▶ **Activity**: Below are some records. Return exactly the lines from the one with "Levitra Oral Jelly Brand Buy (689, 1343)" to the one with "[Instagram] (779, 2141)", and nothing else.

▶ **Records supplied**:
╭──

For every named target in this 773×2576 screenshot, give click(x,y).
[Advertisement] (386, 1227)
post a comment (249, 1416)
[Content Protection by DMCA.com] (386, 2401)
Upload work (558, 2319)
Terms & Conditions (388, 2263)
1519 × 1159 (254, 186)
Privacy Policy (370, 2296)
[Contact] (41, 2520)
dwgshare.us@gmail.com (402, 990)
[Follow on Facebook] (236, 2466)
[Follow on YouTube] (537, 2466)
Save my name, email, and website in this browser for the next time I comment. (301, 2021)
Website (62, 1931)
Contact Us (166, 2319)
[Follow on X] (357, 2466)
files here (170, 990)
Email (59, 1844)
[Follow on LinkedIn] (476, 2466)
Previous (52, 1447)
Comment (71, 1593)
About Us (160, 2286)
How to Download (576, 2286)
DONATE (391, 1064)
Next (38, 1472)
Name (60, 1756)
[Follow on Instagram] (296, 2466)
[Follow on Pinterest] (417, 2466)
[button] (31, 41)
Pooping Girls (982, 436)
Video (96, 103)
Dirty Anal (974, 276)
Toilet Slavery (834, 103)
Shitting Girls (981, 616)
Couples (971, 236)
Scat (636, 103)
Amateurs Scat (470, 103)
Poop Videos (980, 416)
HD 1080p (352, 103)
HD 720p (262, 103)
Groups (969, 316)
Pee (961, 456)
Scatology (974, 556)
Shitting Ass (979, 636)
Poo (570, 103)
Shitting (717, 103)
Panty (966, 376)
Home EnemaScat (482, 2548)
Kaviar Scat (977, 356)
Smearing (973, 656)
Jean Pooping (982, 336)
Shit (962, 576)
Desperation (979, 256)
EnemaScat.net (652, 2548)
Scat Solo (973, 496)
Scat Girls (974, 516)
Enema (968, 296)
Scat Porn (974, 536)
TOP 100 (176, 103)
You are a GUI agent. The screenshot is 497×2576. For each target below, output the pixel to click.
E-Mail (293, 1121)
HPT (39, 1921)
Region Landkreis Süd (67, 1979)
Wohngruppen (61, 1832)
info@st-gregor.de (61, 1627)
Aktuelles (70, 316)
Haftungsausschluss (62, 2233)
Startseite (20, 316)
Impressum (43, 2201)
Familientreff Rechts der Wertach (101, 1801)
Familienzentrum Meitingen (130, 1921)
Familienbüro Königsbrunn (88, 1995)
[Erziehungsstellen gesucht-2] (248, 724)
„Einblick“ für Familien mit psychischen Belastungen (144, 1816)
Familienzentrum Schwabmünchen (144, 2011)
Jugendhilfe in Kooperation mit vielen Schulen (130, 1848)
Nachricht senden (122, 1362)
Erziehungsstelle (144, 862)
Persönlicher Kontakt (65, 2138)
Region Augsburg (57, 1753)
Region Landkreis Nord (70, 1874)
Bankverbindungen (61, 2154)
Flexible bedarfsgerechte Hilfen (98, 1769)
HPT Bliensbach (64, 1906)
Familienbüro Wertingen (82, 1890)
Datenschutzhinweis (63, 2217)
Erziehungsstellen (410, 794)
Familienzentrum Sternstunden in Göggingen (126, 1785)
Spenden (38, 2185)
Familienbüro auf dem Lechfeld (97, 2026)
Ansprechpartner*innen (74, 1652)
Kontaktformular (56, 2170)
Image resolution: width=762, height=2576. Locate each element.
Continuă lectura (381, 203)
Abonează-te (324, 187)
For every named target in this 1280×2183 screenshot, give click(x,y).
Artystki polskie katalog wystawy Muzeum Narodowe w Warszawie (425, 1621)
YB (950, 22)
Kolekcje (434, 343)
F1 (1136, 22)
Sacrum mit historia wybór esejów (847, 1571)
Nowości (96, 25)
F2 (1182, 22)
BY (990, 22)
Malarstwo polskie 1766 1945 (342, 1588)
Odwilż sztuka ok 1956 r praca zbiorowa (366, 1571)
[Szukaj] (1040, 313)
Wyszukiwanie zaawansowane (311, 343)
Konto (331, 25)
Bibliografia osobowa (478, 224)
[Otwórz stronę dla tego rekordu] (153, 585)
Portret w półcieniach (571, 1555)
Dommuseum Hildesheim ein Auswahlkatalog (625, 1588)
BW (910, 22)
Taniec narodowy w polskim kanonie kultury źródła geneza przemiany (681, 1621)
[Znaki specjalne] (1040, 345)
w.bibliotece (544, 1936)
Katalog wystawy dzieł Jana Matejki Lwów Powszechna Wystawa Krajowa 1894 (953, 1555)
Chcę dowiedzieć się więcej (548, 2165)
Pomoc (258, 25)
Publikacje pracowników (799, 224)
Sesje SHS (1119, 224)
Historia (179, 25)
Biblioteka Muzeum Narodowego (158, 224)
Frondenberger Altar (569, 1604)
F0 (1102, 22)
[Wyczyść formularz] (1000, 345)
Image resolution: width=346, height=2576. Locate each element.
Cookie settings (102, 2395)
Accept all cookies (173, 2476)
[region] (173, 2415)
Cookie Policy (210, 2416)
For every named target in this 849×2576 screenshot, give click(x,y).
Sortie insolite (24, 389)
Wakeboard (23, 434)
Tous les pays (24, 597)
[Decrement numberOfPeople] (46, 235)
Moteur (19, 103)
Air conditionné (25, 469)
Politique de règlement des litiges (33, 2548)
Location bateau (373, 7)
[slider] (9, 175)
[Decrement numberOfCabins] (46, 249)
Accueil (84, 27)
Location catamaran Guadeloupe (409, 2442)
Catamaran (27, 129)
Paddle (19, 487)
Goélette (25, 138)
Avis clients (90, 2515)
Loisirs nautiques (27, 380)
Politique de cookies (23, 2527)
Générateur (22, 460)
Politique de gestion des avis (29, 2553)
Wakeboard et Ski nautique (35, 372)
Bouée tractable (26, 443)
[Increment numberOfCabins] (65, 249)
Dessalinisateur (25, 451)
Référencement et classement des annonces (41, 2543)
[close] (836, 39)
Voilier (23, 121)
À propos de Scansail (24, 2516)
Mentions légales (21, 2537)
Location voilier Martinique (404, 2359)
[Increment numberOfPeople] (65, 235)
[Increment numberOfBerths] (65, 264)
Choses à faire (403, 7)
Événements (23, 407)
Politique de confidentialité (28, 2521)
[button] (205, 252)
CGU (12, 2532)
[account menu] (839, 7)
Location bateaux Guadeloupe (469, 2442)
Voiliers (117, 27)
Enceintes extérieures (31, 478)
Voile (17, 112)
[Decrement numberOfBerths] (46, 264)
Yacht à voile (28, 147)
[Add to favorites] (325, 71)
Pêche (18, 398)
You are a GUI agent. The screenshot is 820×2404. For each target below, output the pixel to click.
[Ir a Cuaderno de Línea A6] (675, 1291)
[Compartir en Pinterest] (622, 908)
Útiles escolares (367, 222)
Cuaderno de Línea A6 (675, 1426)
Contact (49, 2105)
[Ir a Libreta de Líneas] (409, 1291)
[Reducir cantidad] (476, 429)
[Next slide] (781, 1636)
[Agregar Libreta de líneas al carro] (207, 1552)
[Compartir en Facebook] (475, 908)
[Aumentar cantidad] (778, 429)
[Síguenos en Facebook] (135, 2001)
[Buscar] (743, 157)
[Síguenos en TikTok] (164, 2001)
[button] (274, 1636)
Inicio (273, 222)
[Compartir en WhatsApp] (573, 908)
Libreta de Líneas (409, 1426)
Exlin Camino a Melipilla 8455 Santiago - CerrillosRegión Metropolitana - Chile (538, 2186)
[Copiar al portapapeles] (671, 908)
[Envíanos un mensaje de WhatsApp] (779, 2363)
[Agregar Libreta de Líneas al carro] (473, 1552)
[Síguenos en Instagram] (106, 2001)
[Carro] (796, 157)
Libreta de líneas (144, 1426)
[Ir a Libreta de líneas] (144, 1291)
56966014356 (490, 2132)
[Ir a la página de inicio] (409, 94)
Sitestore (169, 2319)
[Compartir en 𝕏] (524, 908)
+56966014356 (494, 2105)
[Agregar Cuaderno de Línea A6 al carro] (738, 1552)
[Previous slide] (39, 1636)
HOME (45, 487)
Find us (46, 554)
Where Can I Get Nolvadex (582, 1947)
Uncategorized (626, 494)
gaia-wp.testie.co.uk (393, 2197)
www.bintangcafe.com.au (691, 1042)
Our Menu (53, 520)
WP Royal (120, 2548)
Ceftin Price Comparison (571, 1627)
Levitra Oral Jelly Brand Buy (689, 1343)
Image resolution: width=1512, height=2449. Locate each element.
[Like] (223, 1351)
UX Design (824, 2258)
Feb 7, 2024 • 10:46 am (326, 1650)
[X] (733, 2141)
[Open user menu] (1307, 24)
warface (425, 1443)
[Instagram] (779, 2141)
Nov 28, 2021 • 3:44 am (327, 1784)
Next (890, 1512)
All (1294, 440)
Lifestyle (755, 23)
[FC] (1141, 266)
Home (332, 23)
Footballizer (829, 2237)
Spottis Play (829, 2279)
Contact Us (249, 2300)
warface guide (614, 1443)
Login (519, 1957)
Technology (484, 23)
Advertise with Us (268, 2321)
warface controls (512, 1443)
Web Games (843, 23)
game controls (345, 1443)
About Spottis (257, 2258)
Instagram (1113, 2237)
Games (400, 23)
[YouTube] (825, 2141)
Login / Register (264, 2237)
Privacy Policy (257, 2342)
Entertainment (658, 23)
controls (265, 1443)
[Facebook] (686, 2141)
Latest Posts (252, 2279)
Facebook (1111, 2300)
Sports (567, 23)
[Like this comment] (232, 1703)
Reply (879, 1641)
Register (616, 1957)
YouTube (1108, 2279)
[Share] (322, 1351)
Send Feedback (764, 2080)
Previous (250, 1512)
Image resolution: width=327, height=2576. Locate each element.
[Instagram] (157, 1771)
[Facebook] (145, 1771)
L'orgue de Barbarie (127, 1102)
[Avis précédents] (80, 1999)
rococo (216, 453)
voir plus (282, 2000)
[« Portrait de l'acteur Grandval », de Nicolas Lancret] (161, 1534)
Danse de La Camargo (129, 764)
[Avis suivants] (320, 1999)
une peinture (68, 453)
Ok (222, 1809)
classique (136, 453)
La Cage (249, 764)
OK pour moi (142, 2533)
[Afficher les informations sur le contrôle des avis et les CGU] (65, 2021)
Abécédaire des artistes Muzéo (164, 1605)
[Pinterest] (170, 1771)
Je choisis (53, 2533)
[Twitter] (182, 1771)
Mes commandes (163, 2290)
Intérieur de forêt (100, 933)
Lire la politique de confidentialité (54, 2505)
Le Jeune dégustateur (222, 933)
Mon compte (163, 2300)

╰──

▶ **Written answer**:
Levitra Oral Jelly Brand Buy (689, 1343)
Image resolution: width=1512, height=2449. Locate each element.
[Like] (223, 1351)
UX Design (824, 2258)
Feb 7, 2024 • 10:46 am (326, 1650)
[X] (733, 2141)
[Open user menu] (1307, 24)
warface (425, 1443)
[Instagram] (779, 2141)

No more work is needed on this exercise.